Trace an IP Address

Imagine yourself in a situation where you need to know something about a website, its host or network. All the data you have so far is simply the ip you got from a ping through your cmd or shell.

We'll cover tracing where the server is situated, which ports are opened, OS detection, and the topology of the network, among others. All this data you might need, and will receive by just inputting an IP address.

Trace where the server is from

There are quite a lot of resources for this, but I will simply give you https://www.iplocation.net/ as an example.

Once you open the page, you see one single form, input the IP address you want to trace there and instantly you will receive 3 results (each by a different service, IP2Location, EurekAPI and DB-IP)

We now know where the server is based. This is not GPS level precision, but helps quite a lot.

Why we haven't seen yet what is going on this server?

Don't forget that the only thing we know about our hypothetical target is a mere IP address we received when we pinged them. What more can we get to know from only this number?

Well, it's quite magical, let me tell you as we dive in.

But as every magician we also have our trick. I present you, nmap.

This little and free tool (official page here - https://nmap.org/ ) will open a whole new world to your eyes.

All you have to do once you open this program is insert the IP address (or hostname) in the Target field and hit the “Scan” button. For this article I will only cover the “Intense Scan” profile output.

Nmap Process

1. 
   
2. The first step of this process is a ping, as mentioned earlier.
   
3. After this initial ping, there comes a port scan.
   

I'd guess that 80 is for Apache HTTP and 443 for HTTPS traffic, 111 shows that the system is most probably *nix based and 5666 probably for an instance of Nagios, another useful tool for *nix based servers, allowing to monitor server state and execute some commands. Then again, this is nothing more than a guess, but an educated guess, we know which ports are opened and in an instant we can see what their most probable usage is.

You can test it yourself here, http://www.speedguide.net/port.php?port=5666

Change the port value in the URL to the port you want to know about.

3. 
   
4. Ports table
   

If we look down on the output we see clearly that we were right, marked in green, port 80 and 443 are clearly responsible for the HTTP & HTTPS traffic.

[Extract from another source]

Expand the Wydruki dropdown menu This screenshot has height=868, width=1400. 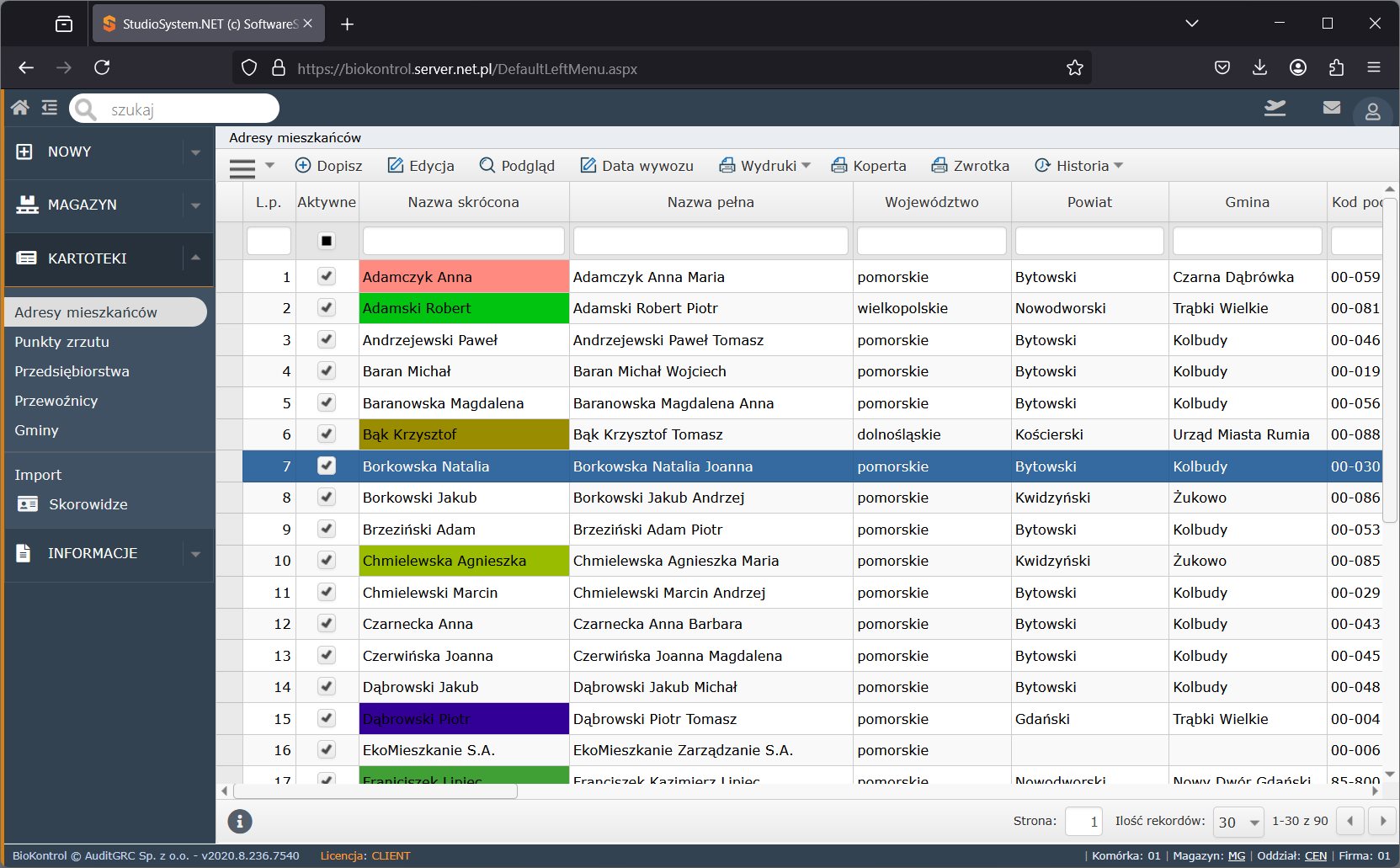[x=764, y=166]

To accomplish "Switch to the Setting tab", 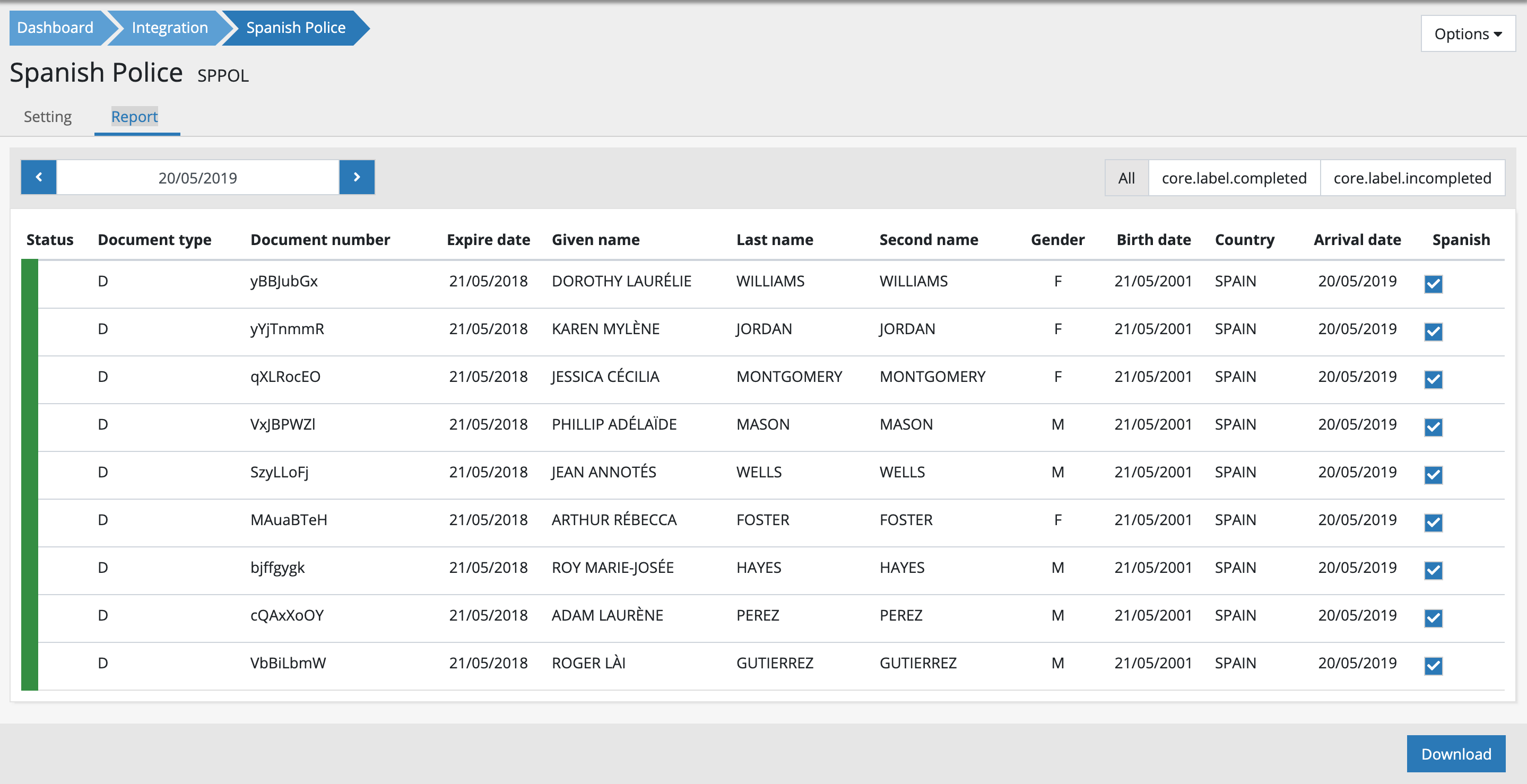I will 47,117.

We can also see information about the HTTPS ssl certificate issuer, hashes and validity. You can also see more information on different hosts, as it depends on what is the server used for.

4. 
   
5. OS detection
   Following comes “Device type”, “OS CPE” and “Aggressive OS guesses”, all of which confirm our prediction for port 111, there is a 93% certainty that the OS is a Linux, based on a 2.6 or newer kernel.
   
6. Uptime, Network distance and miscellaneous data.
   

We can also get some data on the uptime, and the network distance. The network distance is all the routers we had to hop on for the data to travel (in this case, 12 hops, 12 routers) . You can see this in depth at the “Trace route” part of the output.

We now know that this server runs Linux, uses ports 80, 111, 443 and 5666, what applications use them, as well as the location of the server, and get to know the network structure around the server. And this is just a glimpse at the features of nmap. We got to know nmap and how to trace an ip address when we only knew the hostname of a website.